After 35 years as a biologist with the Oklahoma Department of Wildlife Conservation, the last 25 of which have been spent climbing ladders to reach the nests of endangered woodpeckers, John Skeen will reach the top rung of his accomplished career – retirement.
“John has been an integral part of the Wildlife Department and Oklahoma’s red-cockaded woodpecker recovery efforts,” said Bill Dinkines, Assistant Chief for the Wildlife Department’s Wildlife Division.
While Skeen’s career with the Wildlife Department began in Oklahoma City, he has spent the bulk of his time managing the McCurtain County Wilderness Area, located north of Broken Bow. From 1985 through 1991, Skeen was a biologist with the Wildlife Diversity Program, formerly known as the Nongame Program. During that time, Skeen coordinated special proejcts, including grants related to endangered species.

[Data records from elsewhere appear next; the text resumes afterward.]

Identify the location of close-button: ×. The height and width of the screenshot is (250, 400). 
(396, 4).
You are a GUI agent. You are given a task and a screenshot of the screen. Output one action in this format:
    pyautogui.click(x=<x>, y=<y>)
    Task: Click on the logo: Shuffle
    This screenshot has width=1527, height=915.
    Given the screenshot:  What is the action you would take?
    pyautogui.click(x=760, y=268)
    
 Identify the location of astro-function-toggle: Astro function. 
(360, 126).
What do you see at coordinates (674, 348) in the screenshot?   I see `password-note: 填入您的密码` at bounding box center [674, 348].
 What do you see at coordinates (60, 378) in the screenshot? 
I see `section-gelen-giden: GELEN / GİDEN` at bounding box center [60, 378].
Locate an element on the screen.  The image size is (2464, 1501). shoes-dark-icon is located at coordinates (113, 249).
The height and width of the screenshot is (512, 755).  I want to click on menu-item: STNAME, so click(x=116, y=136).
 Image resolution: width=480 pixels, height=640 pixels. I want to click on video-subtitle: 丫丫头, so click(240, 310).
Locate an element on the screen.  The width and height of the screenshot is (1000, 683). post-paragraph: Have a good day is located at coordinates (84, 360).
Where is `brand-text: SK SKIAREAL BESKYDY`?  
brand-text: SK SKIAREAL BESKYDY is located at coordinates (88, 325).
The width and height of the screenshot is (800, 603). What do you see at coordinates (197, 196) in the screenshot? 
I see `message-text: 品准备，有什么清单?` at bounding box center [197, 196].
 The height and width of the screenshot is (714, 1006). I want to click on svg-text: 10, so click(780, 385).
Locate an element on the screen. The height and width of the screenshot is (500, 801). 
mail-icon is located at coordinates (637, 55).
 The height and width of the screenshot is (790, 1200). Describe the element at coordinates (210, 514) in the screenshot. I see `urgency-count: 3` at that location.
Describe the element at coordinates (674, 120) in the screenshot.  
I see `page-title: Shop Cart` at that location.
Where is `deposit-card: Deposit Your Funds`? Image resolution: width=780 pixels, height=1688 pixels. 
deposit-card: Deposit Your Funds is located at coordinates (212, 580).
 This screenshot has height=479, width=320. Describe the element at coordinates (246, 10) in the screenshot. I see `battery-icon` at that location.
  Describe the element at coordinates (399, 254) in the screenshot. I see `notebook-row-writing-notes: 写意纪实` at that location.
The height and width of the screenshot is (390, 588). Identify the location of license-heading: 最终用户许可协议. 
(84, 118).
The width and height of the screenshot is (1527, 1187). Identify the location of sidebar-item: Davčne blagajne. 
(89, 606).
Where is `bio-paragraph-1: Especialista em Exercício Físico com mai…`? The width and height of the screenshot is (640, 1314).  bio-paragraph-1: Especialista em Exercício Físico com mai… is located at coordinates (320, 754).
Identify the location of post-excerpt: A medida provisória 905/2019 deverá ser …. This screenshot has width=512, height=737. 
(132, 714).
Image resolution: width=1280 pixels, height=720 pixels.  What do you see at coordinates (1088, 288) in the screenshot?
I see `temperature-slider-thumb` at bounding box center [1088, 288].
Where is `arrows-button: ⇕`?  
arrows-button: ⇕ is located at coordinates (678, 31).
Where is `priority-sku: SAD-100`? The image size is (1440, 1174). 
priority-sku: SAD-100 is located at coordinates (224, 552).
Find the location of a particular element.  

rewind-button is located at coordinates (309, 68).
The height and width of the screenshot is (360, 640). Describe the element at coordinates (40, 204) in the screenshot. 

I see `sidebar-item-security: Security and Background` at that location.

Home to Oklahoma’s last remaining population of red-cockaded woodpeckers, the 14,000-acre Wilderness Area is also the largest tract of uncut shortleaf pine/hardwood forest remaining in the nation and the oldest Wildlife Department-owned area.
“John has made great strides in our habitat management program, using hardwood thinning and prescribed fire to successfully restore the pine-bluestem habitat the woodpeckers need to forage,” Dinkines said. “He has been a great asset to the Wildlife Department and a true ambassador for our wildlife.”
Skeen was recently recognized for his years of service during the July meeting of the Wildlife Conservation Commission.